**What the task requires**
Print the entries below exactly as they appear, from the first line up to and including the line with "692x697 pixels.". Do not print any pictures.

Dataset entries:
####################

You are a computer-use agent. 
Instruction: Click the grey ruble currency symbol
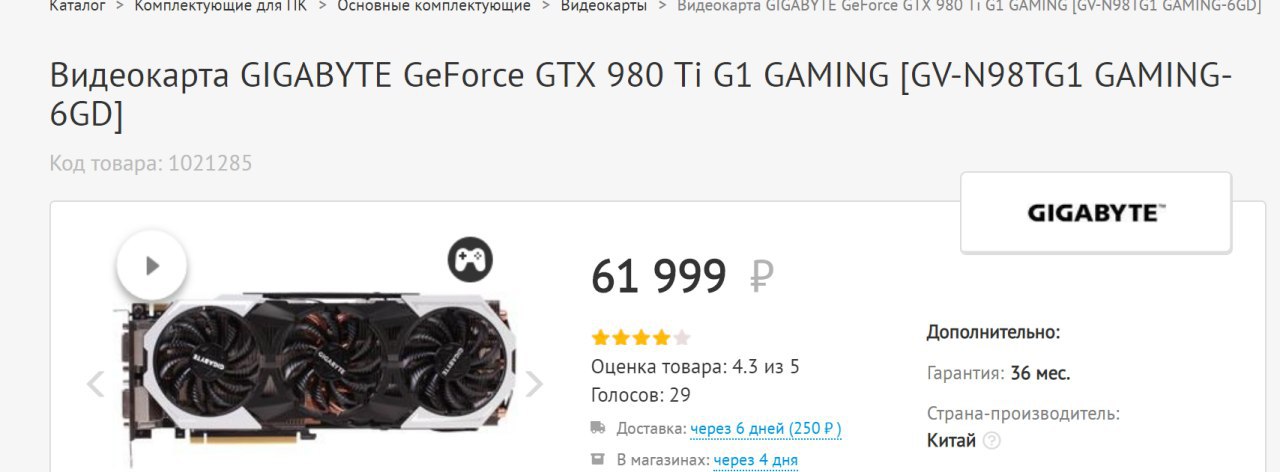pyautogui.click(x=762, y=276)
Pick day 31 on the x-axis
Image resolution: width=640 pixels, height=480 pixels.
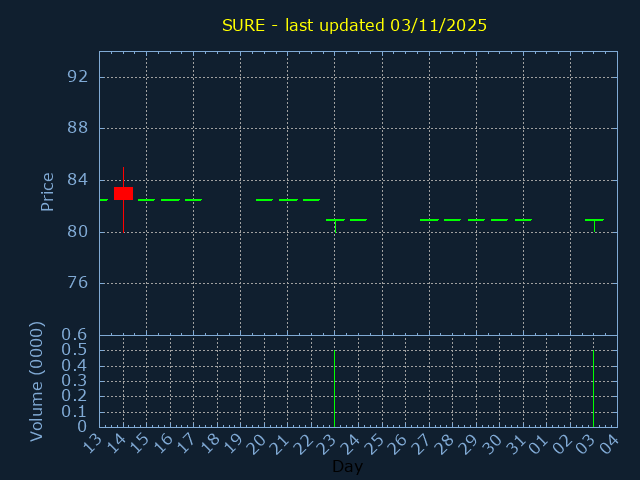[x=518, y=443]
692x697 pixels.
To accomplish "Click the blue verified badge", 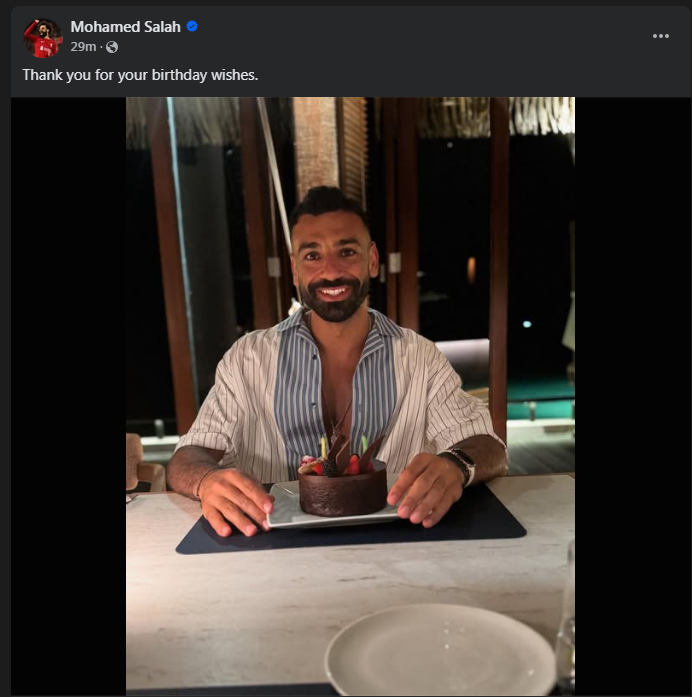I will coord(192,27).
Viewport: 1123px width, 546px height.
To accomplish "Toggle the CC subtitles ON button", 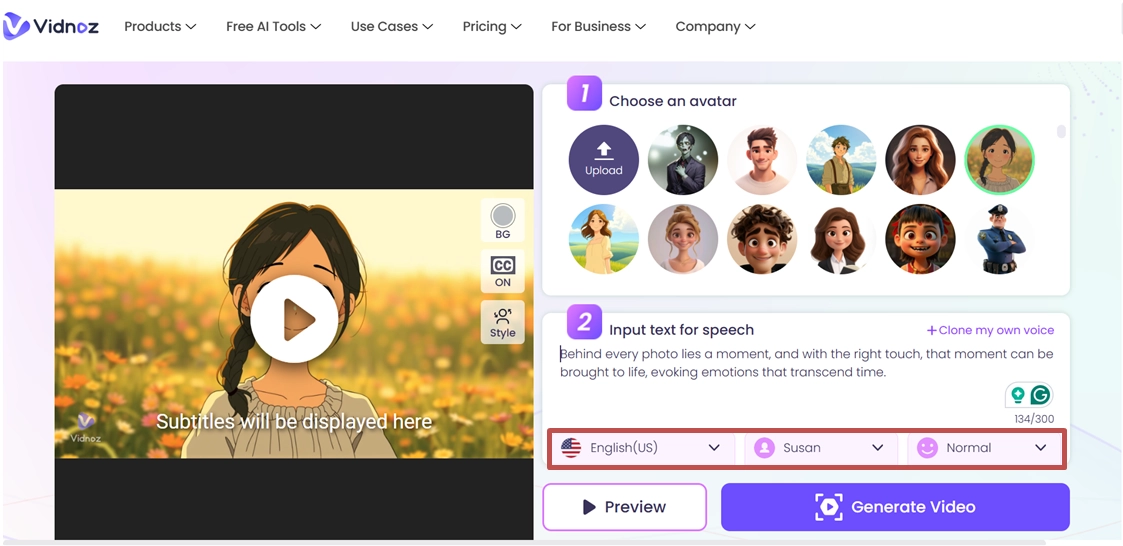I will point(502,271).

####################

**Response to the task**
You are a computer-use agent. 
Instruction: Click the grey ruble currency symbol
pyautogui.click(x=762, y=276)
Pick day 31 on the x-axis
Image resolution: width=640 pixels, height=480 pixels.
[x=518, y=443]
692x697 pixels.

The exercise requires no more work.